Yes, that's true. But most people use encryption these days, so unless you are on a very small swarm, it is unlikely that encryption will have a detrimental effect on your torrent download speeds.

For those interested on BitTorrent take a look at the thread BitTorrent optimization and troubleshooting guide (http://ubuntuforums.org/showthread.php?t=1259923).

EDIT: it seems that the tracker issue has been fixed and I'm downloading it right now, with very good speed. It almost using all my bandwidth. BTW, I use full encryption, Deluge blocklist and moblock :)

oldsoundguy
October 2nd, 2009, 07:55 PM
Even the repositories were hung up this AM .. most centering around the Samba update (took three times to get it FINALLY .. and on FOUR manchines!) and the boatload of stuff for Open Office.

ikt
October 2nd, 2009, 08:27 PM
Deluge blocklist and moblock :)

blocklist is definitely useless, and now I'm wishing I had bookmarked a site which showed that it blocked <2% of all the ip's that media defender was using to get people.

Here it is:


The 'Paranoid' eMule IP filter was retrieved on September 27, 2007. The Level1 IP blacklist, which is supposed to block all known anti-p2p IPs, was retrieved on September 30, 2007.

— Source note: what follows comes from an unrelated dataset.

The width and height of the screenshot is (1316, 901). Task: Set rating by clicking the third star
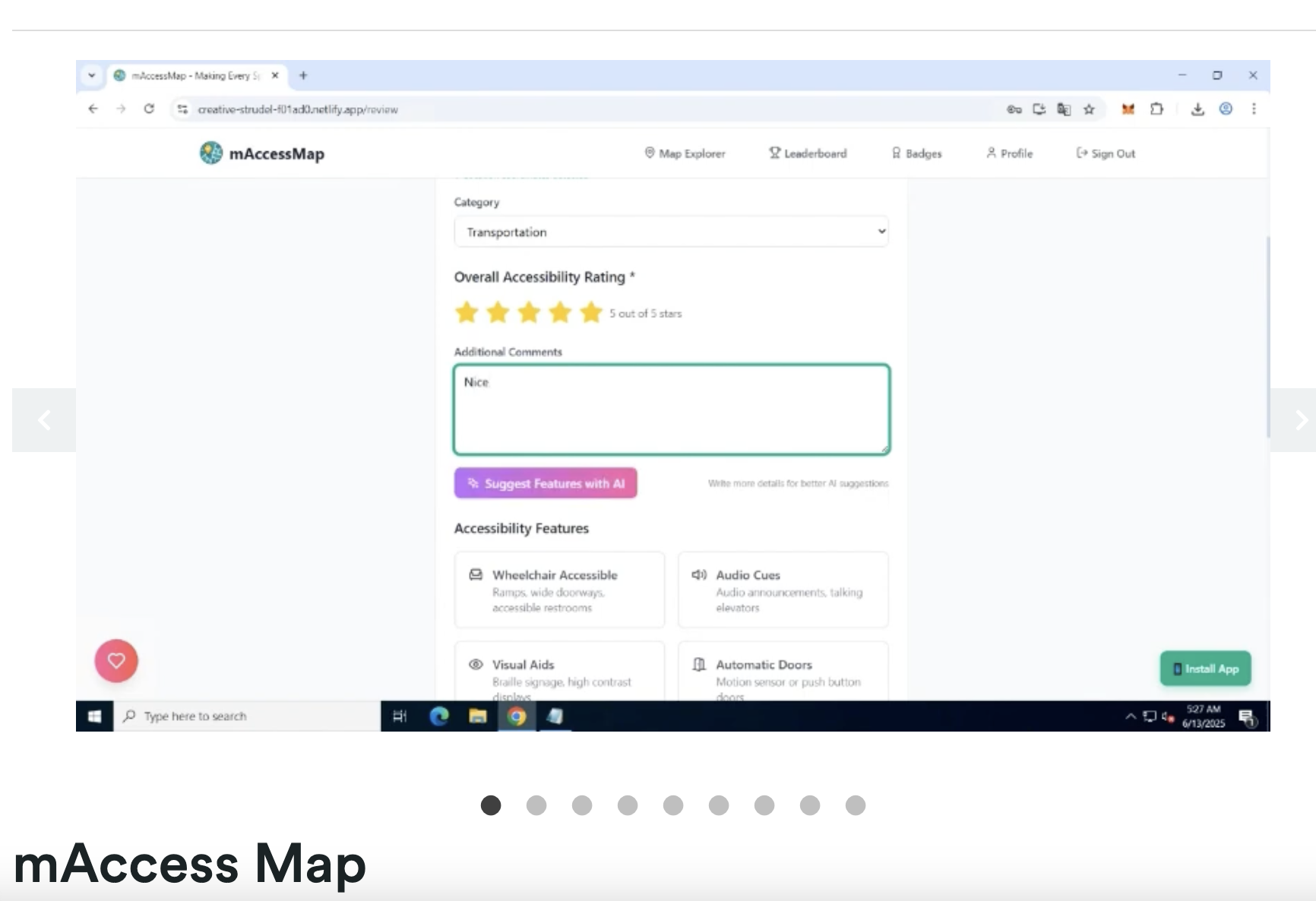tap(529, 312)
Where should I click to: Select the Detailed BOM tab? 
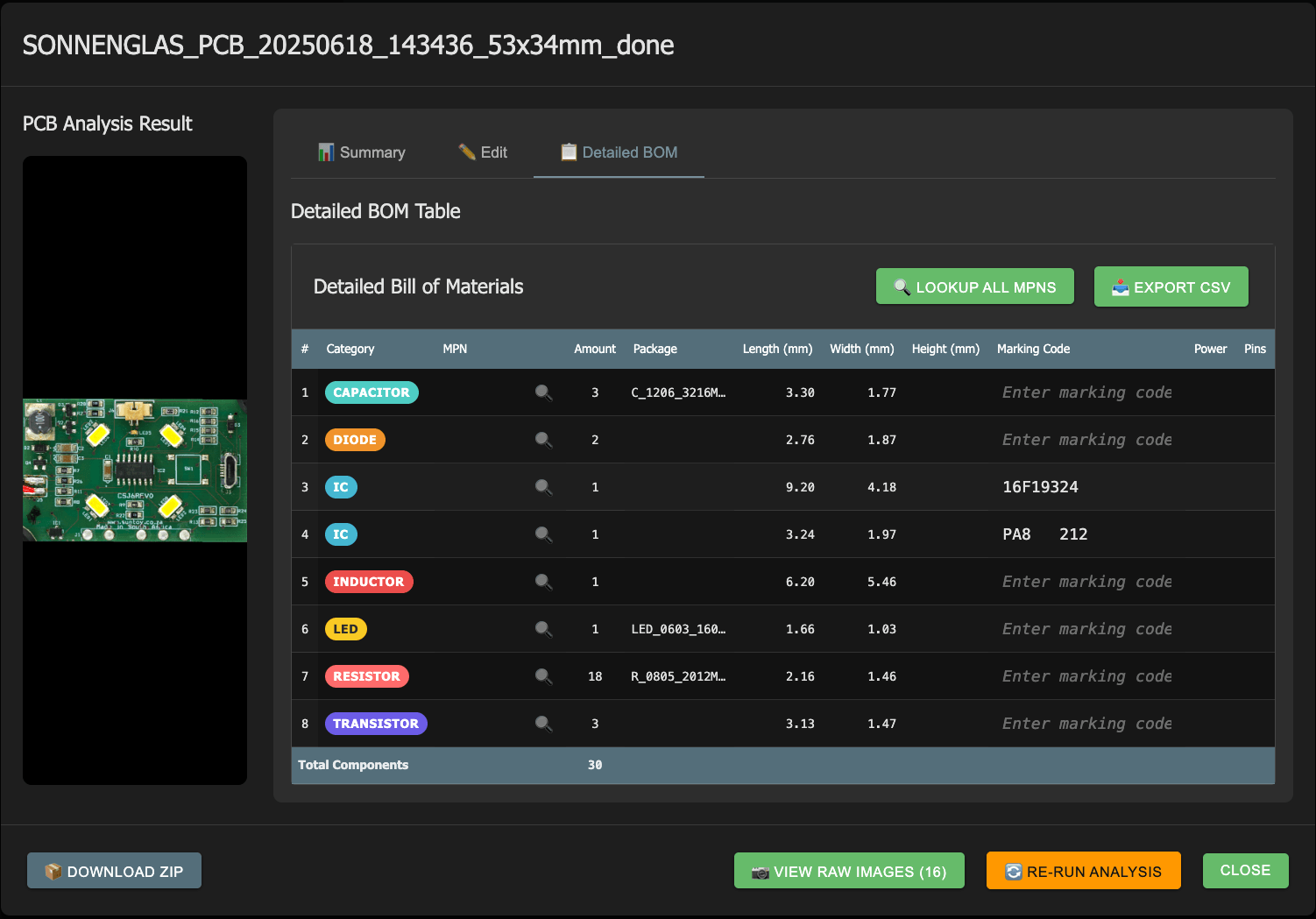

The total number of IPs used by Media Defender starting with 116 was 1,474. Obviously, BlueTack did block all IPs that started with 116, but how many Media Defender IPs were successfully blocked? When Slyck investigated, there was a common theme that blocklists seemingly jumped over several ranges used by Media Defender. After some extensive study using the Level1 list for anti-p2p companies and the 'Paranoid' list, BlueTack would have successfully blocked 16 IPs. Thus, this sample test offered 1.09% protection against Media Defender in that range.

http://slyck.com/forums/viewtopic.php?t=38295

lovinglinux
October 2nd, 2009, 08:46 PM
blocklist is definitely useless, and now I'm wishing I had bookmarked a site which showed that it blocked <2% of all the ip's that media defender was using to get people.

There are a lot of controversy if the IP filters are effective or not and that depends on who you want to block and which IP ranges you are using. Anyway, this is not the point of discussion. I was simply pointing that even with full encryption and IP blocking, I'm still able to download Ubuntu torrents with maximum speed.

I'm just trying to say that In cases like this one, when the repositories servers are overwhelmed, the best option is to use BitTorrent. You can get excellent download speeds even if you use encryption and IP blocklists.

BTW, my download is already finished and I'm seeding it. When I tried to download Karmic yesterday via http the download speed was 20Kb/s. I have downloaded using BitTorrent at 450 KiB/s, which is almost my download bandwidth limit.

toupeiro
October 3rd, 2009, 02:57 AM
There are a lot of controversy if the IP filters are effective or not and that depends on who you want to block and which IP ranges you are using. Anyway, this is not the point of discussion. I was simply pointing that even with full encryption and IP blocking, I'm still able to download Ubuntu torrents with maximum speed.

I'm just trying to say that In cases like this one, when the repositories servers are overwhelmed, the best option is to use BitTorrent. You can get excellent download speeds even if you use encryption and IP blocklists.

BTW, my download is already finished and I'm seeding it. When I tried to download Karmic yesterday via http the download speed was 20Kb/s. I have downloaded using BitTorrent at 450 KiB/s, which is almost my download bandwidth limit.

I'm pulling off of the easynews mirror at almost 1 MiB/sec... As I've tried to explain, Torrents aren't always faster than completely untouched mirrors, and there is still plenty of validity in using mirrors. Most people probably don't know where to even select a mirror versus a main server, and have never tried. I'd hope those people would consider this a chance to learn something new, but they'd rather lecture people for not doing things their way. :P Yes, I am generalising.